## Python for Data Engineering

Python plays a crucial role in the world of data engineering, offering versatile and powerful libraries. It has been adopted in various domains, including data science, machine learning, AI, data visualization, and data engineering. Python is widely used in big data processing through frameworks like Apache Spark, workflow orchestration, web scraping, and more. In this post, I’ll present the useful elements of this language and its use cases for data engineering.

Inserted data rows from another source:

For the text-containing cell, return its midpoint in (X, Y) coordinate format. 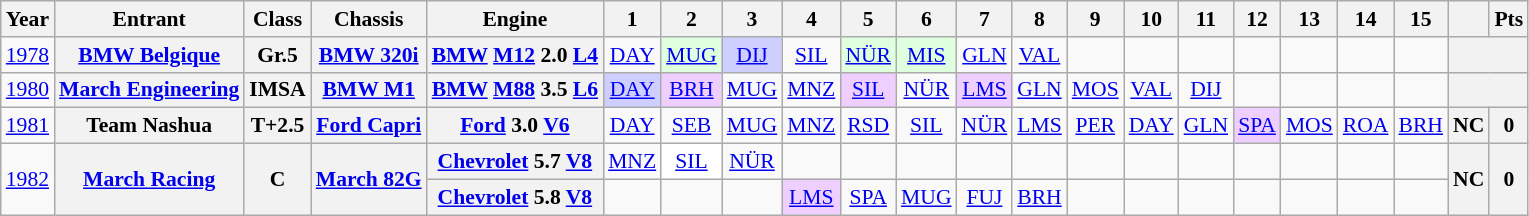
Engine (515, 19)
PER (1096, 126)
12 (1257, 19)
Chevrolet 5.8 V8 (515, 197)
Team Nashua (149, 126)
SEB (692, 126)
13 (1310, 19)
RSD (868, 126)
Ford 3.0 V6 (515, 126)
March Racing (149, 180)
C (278, 180)
9 (1096, 19)
1982 (28, 180)
BMW 320i (369, 55)
T+2.5 (278, 126)
FUJ (985, 197)
Chassis (369, 19)
2 (692, 19)
8 (1040, 19)
MIS (926, 55)
BMW M88 3.5 L6 (515, 90)
BMW M1 (369, 90)
1 (632, 19)
BMW M12 2.0 L4 (515, 55)
14 (1366, 19)
10 (1152, 19)
11 (1206, 19)
3 (752, 19)
15 (1422, 19)
1981 (28, 126)
March Engineering (149, 90)
Gr.5 (278, 55)
IMSA (278, 90)
Class (278, 19)
1978 (28, 55)
Year (28, 19)
4 (811, 19)
March 82G (369, 180)
BMW Belgique (149, 55)
Chevrolet 5.7 V8 (515, 162)
ROA (1366, 126)
1980 (28, 90)
Entrant (149, 19)
6 (926, 19)
7 (985, 19)
Pts (1508, 19)
Ford Capri (369, 126)
5 (868, 19)
Capture the cell that displays the provided text and extract its (X, Y) central coordinate. 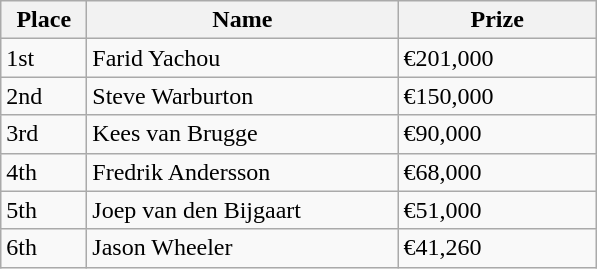
4th (44, 172)
5th (44, 210)
€150,000 (498, 96)
Name (242, 20)
€68,000 (498, 172)
3rd (44, 134)
Prize (498, 20)
€41,260 (498, 248)
Jason Wheeler (242, 248)
2nd (44, 96)
€201,000 (498, 58)
Joep van den Bijgaart (242, 210)
Steve Warburton (242, 96)
Farid Yachou (242, 58)
Fredrik Andersson (242, 172)
1st (44, 58)
Place (44, 20)
Kees van Brugge (242, 134)
€90,000 (498, 134)
€51,000 (498, 210)
6th (44, 248)
Determine the [x, y] coordinate at the center of the cell enclosing the given text.  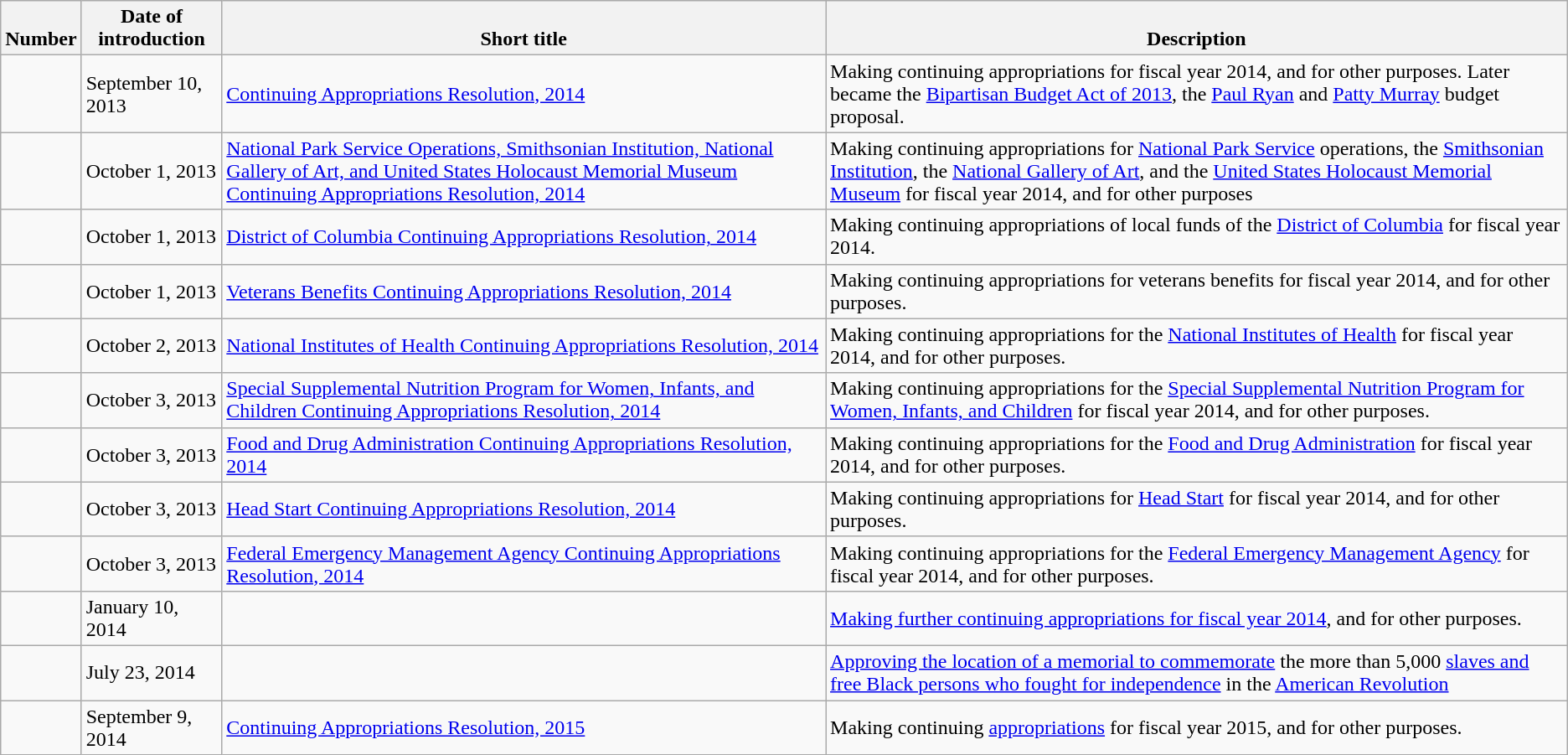
Making continuing appropriations for fiscal year 2015, and for other purposes. [1197, 727]
Making further continuing appropriations for fiscal year 2014, and for other purposes. [1197, 618]
Making continuing appropriations of local funds of the District of Columbia for fiscal year 2014. [1197, 236]
Description [1197, 28]
Making continuing appropriations for Head Start for fiscal year 2014, and for other purposes. [1197, 509]
July 23, 2014 [152, 672]
October 2, 2013 [152, 345]
Veterans Benefits Continuing Appropriations Resolution, 2014 [524, 291]
Food and Drug Administration Continuing Appropriations Resolution, 2014 [524, 454]
September 10, 2013 [152, 94]
Continuing Appropriations Resolution, 2015 [524, 727]
Making continuing appropriations for the Federal Emergency Management Agency for fiscal year 2014, and for other purposes. [1197, 563]
Short title [524, 28]
Making continuing appropriations for veterans benefits for fiscal year 2014, and for other purposes. [1197, 291]
Special Supplemental Nutrition Program for Women, Infants, and Children Continuing Appropriations Resolution, 2014 [524, 400]
District of Columbia Continuing Appropriations Resolution, 2014 [524, 236]
Making continuing appropriations for the National Institutes of Health for fiscal year 2014, and for other purposes. [1197, 345]
Number [41, 28]
National Institutes of Health Continuing Appropriations Resolution, 2014 [524, 345]
Continuing Appropriations Resolution, 2014 [524, 94]
Making continuing appropriations for the Food and Drug Administration for fiscal year 2014, and for other purposes. [1197, 454]
Head Start Continuing Appropriations Resolution, 2014 [524, 509]
September 9, 2014 [152, 727]
Federal Emergency Management Agency Continuing Appropriations Resolution, 2014 [524, 563]
January 10, 2014 [152, 618]
Date of introduction [152, 28]
For the text-containing cell, return its midpoint in (x, y) coordinate format. 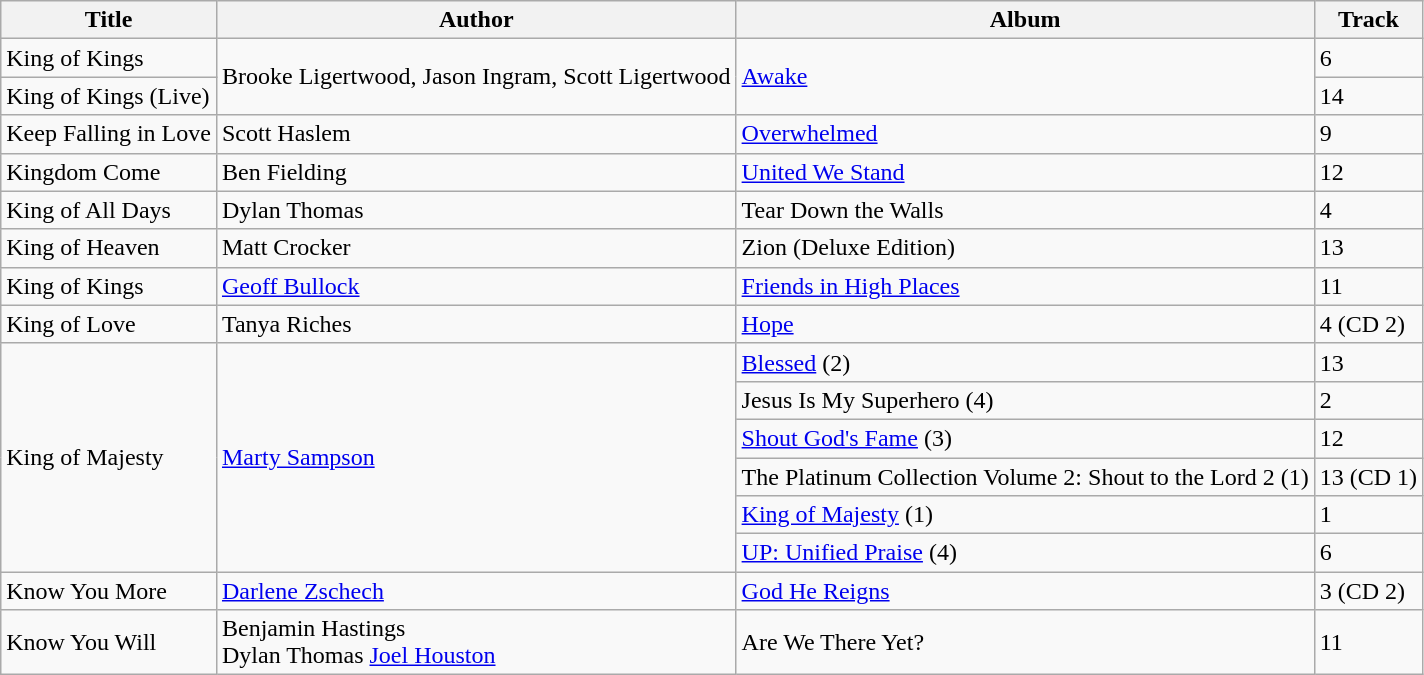
3 (CD 2) (1368, 591)
2 (1368, 400)
9 (1368, 134)
United We Stand (1025, 172)
King of Love (109, 324)
King of Majesty (109, 457)
Ben Fielding (476, 172)
Blessed (2) (1025, 362)
Awake (1025, 77)
Album (1025, 20)
Track (1368, 20)
Title (109, 20)
Keep Falling in Love (109, 134)
Dylan Thomas (476, 210)
Darlene Zschech (476, 591)
Geoff Bullock (476, 286)
Jesus Is My Superhero (4) (1025, 400)
Kingdom Come (109, 172)
14 (1368, 96)
Know You Will (109, 642)
Benjamin HastingsDylan Thomas Joel Houston (476, 642)
King of Kings (Live) (109, 96)
Friends in High Places (1025, 286)
God He Reigns (1025, 591)
Hope (1025, 324)
Marty Sampson (476, 457)
4 (1368, 210)
Shout God's Fame (3) (1025, 438)
Brooke Ligertwood, Jason Ingram, Scott Ligertwood (476, 77)
Author (476, 20)
Zion (Deluxe Edition) (1025, 248)
13 (CD 1) (1368, 477)
The Platinum Collection Volume 2: Shout to the Lord 2 (1) (1025, 477)
Are We There Yet? (1025, 642)
UP: Unified Praise (4) (1025, 553)
King of All Days (109, 210)
King of Heaven (109, 248)
Know You More (109, 591)
Scott Haslem (476, 134)
Matt Crocker (476, 248)
Tear Down the Walls (1025, 210)
Tanya Riches (476, 324)
King of Majesty (1) (1025, 515)
1 (1368, 515)
4 (CD 2) (1368, 324)
Overwhelmed (1025, 134)
Return the (X, Y) coordinate for the center point of the cell that contains the specified text.  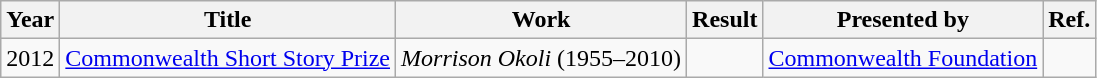
Presented by (903, 20)
Result (725, 20)
2012 (30, 58)
Morrison Okoli (1955–2010) (542, 58)
Year (30, 20)
Ref. (1070, 20)
Title (228, 20)
Commonwealth Short Story Prize (228, 58)
Work (542, 20)
Commonwealth Foundation (903, 58)
Return the (x, y) coordinate for the center point of the cell that contains the specified text.  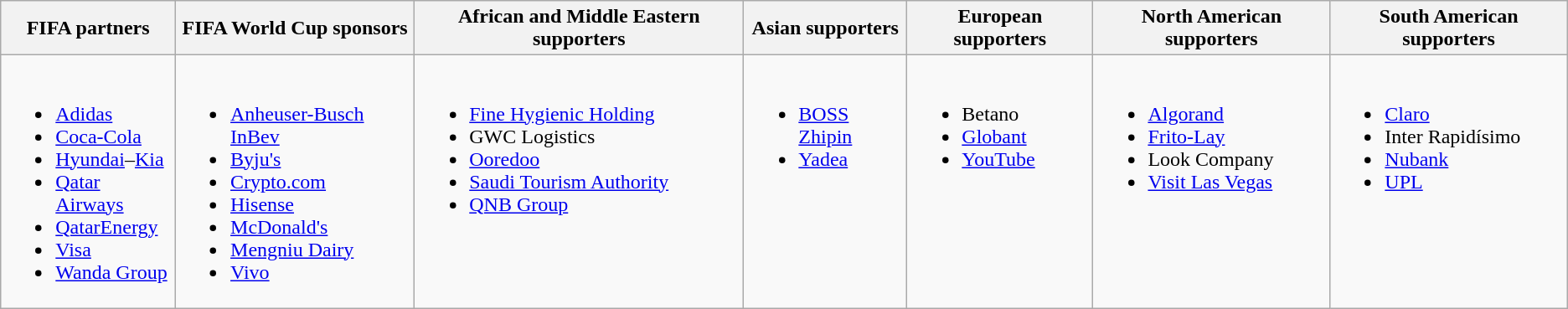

A little walkthrough with some built-in data structures that python provides. 
- list
- tuple
- dictionary
- set

### list

Mutable: Lists are mutable, meaning you can modify their elements after the list is created. You can add, remove, or modify elements.

In [1]:
my_list = [1, 2, 3, 'a', 'b', 'c']
my_list.append(4)     # Adds 4 to the end of the list
my_list.remove('a')  # Removes the element 'a'

In [2]:
print(my_list)

[1, 2, 3, 'b', 'c', 4]


### List Operations
**Some useful operations you can use with lists:**
- list comprehension
- filer
- map
- reduce

#### list comprehension
List comprehension offers a shorter syntax when you want to create a new list based on the values of an existing list. This allows you to simplify code.

In [9]:
cubes = []

# normal syntax
for i in range(10):
    cubes.append(i**3)
print(cubes)

[0, 1, 8, 27, 64, 125, 216, 343, 512, 729]


In [10]:
# with list comprehension

cubes = [i**3 for i in range(10)]
print(cubes)

[0, 1, 8, 27, 64, 125, 216, 343, 512, 729]


#### Filter
Filter as the name suggests helps to filter your list using filter conditions.

In [11]:
numbers = [1, 2, 3, 4, 5, 6, 7, 8, 9]

# Filter even numbers
even_numbers = list(filter(lambda x: x % 2 == 0, numbers))
# Output: [2, 4, 6, 8]

In [12]:
print(even_numbers)

[2, 4, 6, 8]


#### Lambda Function
We're taking a quick detour from our course as we've encountered anonymous function(lambda function).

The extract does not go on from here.